On Tuesday, the Biden White House submitted a Statement of Administration Policy voicing Biden’s support and opposition for various provisions in the 2022 National Defense Authorization Act. One key provision Biden voiced opposition to would guarantee U.S. military service members will be allowed to take an honorable discharge if they refuse to take the COVID-19 vaccines.
The provision of the 2022 defense budget, titled Section 716, was introduced by Rep. Mark Green (R-TN). The provision states, “A member of an Armed Force under the jurisdiction of the Secretary of a military department subject to discharge on the basis of the member choosing not to receive the COVID–19 vaccine may only receive an honorable discharge.”
The White House stated, “The Administration strongly opposes section 716, which would detract from readiness and limit a commander’s options for enforcing good order and discipline when a Service member fails to obey a lawful order to receive a vaccination. To enable a uniformed force to fight with discipline, commanders must have the ability to give orders and take appropriate disciplinary measures.”
Last month, after the FDA granted full approval for the Pfizer-BioNTech COVID-19 vaccine, Biden and Defense Secretary Lloyd Austin moved to require COVID-19 vaccines for the entire military.
Green’s provision was successfully introduced into the House version of the NDAA, which the House of Representatives passed on Thursday. The Senate will now have to pass its own NDAA bill, after which Congress will have to reconcile the two bills.
Reacting to the Biden administration’s opposition to his provision, Green tweeted, “@POTUS is trying to strip out my amendment preventing anything but an honorable discharge for servicemembers who refuse to get the COVID-19 vaccine—an amendment so commonsense that EVERY Democrat on the House Armed Services Committee agreed to it!”

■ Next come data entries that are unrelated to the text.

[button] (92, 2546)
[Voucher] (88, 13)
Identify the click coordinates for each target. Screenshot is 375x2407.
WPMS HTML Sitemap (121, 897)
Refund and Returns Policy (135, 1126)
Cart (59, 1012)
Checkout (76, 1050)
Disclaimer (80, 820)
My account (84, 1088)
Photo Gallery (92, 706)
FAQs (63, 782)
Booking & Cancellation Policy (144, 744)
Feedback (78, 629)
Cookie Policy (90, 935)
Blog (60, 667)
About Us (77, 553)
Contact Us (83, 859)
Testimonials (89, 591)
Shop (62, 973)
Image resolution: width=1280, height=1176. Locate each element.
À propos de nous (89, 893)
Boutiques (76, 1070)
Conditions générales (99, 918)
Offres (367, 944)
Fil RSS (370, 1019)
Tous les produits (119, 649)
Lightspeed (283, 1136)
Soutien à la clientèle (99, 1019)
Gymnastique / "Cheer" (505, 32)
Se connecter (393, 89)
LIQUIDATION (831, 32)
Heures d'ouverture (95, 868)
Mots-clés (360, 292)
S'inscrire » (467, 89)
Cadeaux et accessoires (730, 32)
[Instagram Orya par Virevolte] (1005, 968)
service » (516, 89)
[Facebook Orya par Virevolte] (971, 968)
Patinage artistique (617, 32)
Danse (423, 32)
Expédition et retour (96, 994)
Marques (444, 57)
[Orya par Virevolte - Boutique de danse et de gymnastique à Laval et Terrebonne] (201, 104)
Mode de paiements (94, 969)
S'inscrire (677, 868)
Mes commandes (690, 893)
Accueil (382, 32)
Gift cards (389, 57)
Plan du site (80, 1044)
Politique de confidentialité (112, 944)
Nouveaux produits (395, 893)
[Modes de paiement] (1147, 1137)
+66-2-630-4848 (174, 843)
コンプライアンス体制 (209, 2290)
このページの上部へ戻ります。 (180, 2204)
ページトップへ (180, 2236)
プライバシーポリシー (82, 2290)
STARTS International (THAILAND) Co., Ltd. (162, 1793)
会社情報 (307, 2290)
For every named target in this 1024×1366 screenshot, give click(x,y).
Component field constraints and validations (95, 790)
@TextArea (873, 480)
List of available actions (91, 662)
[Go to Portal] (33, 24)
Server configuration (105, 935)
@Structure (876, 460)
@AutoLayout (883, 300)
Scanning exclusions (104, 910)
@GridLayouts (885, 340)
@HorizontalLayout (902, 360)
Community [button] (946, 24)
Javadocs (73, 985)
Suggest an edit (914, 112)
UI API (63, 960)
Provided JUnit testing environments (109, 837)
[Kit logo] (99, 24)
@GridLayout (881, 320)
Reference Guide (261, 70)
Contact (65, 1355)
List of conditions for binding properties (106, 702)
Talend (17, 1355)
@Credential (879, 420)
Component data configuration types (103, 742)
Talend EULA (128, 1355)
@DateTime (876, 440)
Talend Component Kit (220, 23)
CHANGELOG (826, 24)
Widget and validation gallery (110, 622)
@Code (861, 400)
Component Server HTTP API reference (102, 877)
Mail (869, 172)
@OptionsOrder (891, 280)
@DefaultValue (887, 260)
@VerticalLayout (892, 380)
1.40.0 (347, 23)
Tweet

Green is a West Point graduate and served in combat deployments in Iraq and Afghanistan, including as a helicopter flight surgeon with the elite Army Night Stalkers. Green participated in the mission to capture Iraqi President Saddam Hussein and his decorations include the Bronze Star and the Air Medal with V Device for Valor.
The Biden administration’s Tuesday Statement of Administration Policy, also came out in opposition to another provision of the NDAA — Section 720 — which would require the military to establish set standards for the various administrative, religious or medical reasons under which a service member may refuse a vaccine, including if they have an antibody test result establishing that they have had a prior COVID-19 infection.
Section 720 of the NDAA is not the only effort being made to establish having survived a prior COVID-19 infection and gained natural immunity as a valid exemption from receiving a COVID-19 vaccine. Last month, retired Marine Judge Advocate General (JAG) officer Dale Saran introduced a lawsuit arguing that existing military policies already allow service members who have survived prior infections of some diseases exemptions from “unnecessary immunizations.” Saran’s lawsuit is requesting a federal judge to declare that the existing vaccination exemption policies for service members who have survived past infections also applies in the case of COVID-19 and the COVID-19 vaccine mandate.
The Biden White House said it “strongly opposes” Section 720 of the NDAA, arguing that it “would create a new and overly broad exemption from the vaccination requirement for previous infection that would undermine the effectiveness of the requirement.”